- _To do_
Below are some entries. Reproduce them word for word.

*** Records shown ***

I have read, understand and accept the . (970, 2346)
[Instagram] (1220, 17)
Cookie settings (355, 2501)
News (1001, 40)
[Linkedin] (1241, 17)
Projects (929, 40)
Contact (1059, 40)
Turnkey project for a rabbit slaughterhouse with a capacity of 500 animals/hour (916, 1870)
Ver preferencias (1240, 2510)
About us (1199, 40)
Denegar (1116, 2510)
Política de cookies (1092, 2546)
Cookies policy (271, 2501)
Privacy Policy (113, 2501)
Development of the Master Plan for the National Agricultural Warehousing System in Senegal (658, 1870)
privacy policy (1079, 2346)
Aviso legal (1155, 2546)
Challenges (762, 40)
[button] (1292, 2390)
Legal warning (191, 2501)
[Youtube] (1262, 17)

*** End of Records shown ***

- _Response to this exercise_
I have read, understand and accept the . (970, 2346)
[Instagram] (1220, 17)
Cookie settings (355, 2501)
News (1001, 40)
[Linkedin] (1241, 17)
Projects (929, 40)
Contact (1059, 40)
Turnkey project for a rabbit slaughterhouse with a capacity of 500 animals/hour (916, 1870)
Ver preferencias (1240, 2510)
About us (1199, 40)
Denegar (1116, 2510)
Política de cookies (1092, 2546)
Cookies policy (271, 2501)
Privacy Policy (113, 2501)
Development of the Master Plan for the National Agricultural Warehousing System in Senegal (658, 1870)
privacy policy (1079, 2346)
Aviso legal (1155, 2546)
Challenges (762, 40)
[button] (1292, 2390)
Legal warning (191, 2501)
[Youtube] (1262, 17)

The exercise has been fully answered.